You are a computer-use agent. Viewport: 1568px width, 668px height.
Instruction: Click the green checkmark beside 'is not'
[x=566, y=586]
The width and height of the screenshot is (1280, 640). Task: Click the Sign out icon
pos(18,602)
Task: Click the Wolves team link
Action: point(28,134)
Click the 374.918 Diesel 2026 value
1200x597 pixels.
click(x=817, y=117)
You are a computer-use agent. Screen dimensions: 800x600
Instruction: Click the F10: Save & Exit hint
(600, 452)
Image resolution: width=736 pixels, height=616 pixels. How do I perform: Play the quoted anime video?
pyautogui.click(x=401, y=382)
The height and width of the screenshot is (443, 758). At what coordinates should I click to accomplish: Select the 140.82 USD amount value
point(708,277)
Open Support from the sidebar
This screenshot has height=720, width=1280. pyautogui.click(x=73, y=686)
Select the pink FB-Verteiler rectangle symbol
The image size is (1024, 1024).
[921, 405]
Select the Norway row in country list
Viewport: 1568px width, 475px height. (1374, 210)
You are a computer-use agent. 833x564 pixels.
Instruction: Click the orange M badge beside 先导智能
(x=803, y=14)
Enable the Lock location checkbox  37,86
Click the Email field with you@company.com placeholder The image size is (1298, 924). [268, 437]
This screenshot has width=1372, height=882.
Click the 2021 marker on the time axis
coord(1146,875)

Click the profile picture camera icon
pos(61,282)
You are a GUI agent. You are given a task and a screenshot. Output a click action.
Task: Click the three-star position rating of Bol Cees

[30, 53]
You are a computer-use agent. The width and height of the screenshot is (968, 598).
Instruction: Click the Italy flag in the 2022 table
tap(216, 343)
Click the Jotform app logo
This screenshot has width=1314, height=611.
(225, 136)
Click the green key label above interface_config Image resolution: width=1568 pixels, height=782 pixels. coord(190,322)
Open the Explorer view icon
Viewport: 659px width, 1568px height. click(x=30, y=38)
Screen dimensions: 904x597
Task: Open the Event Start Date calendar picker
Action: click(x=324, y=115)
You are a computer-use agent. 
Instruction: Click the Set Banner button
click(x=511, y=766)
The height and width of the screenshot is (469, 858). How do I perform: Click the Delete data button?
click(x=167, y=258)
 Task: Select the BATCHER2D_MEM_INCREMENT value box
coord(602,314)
##############################
Repeat the records above exactly, from the first line to the last.

_THE COMPLETED TASK_.
You are a computer-use agent. Viewport: 1568px width, 668px height.
Instruction: Click the green checkmark beside 'is not'
[x=566, y=586]
The width and height of the screenshot is (1280, 640). Task: Click the Sign out icon
pos(18,602)
Task: Click the Wolves team link
Action: point(28,134)
Click the 374.918 Diesel 2026 value
1200x597 pixels.
click(x=817, y=117)
You are a computer-use agent. Screen dimensions: 800x600
Instruction: Click the F10: Save & Exit hint
(600, 452)
Image resolution: width=736 pixels, height=616 pixels. How do I perform: Play the quoted anime video?
pyautogui.click(x=401, y=382)
The height and width of the screenshot is (443, 758). At what coordinates should I click to accomplish: Select the 140.82 USD amount value
point(708,277)
Open Support from the sidebar
This screenshot has height=720, width=1280. pyautogui.click(x=73, y=686)
Select the pink FB-Verteiler rectangle symbol
The image size is (1024, 1024).
[921, 405]
Select the Norway row in country list
Viewport: 1568px width, 475px height. (1374, 210)
You are a computer-use agent. 833x564 pixels.
Instruction: Click the orange M badge beside 先导智能
(x=803, y=14)
Enable the Lock location checkbox  37,86
Click the Email field with you@company.com placeholder The image size is (1298, 924). [268, 437]
This screenshot has width=1372, height=882.
Click the 2021 marker on the time axis
coord(1146,875)

Click the profile picture camera icon
pos(61,282)
You are a GUI agent. You are given a task and a screenshot. Output a click action.
Task: Click the three-star position rating of Bol Cees

[30, 53]
You are a computer-use agent. The width and height of the screenshot is (968, 598).
Instruction: Click the Italy flag in the 2022 table
tap(216, 343)
Click the Jotform app logo
This screenshot has width=1314, height=611.
(225, 136)
Click the green key label above interface_config Image resolution: width=1568 pixels, height=782 pixels. coord(190,322)
Open the Explorer view icon
Viewport: 659px width, 1568px height. click(x=30, y=38)
Screen dimensions: 904x597
Task: Open the Event Start Date calendar picker
Action: click(x=324, y=115)
You are a computer-use agent. 
Instruction: Click the Set Banner button
click(x=511, y=766)
The height and width of the screenshot is (469, 858). How do I perform: Click the Delete data button?
click(x=167, y=258)
 Task: Select the BATCHER2D_MEM_INCREMENT value box
coord(602,314)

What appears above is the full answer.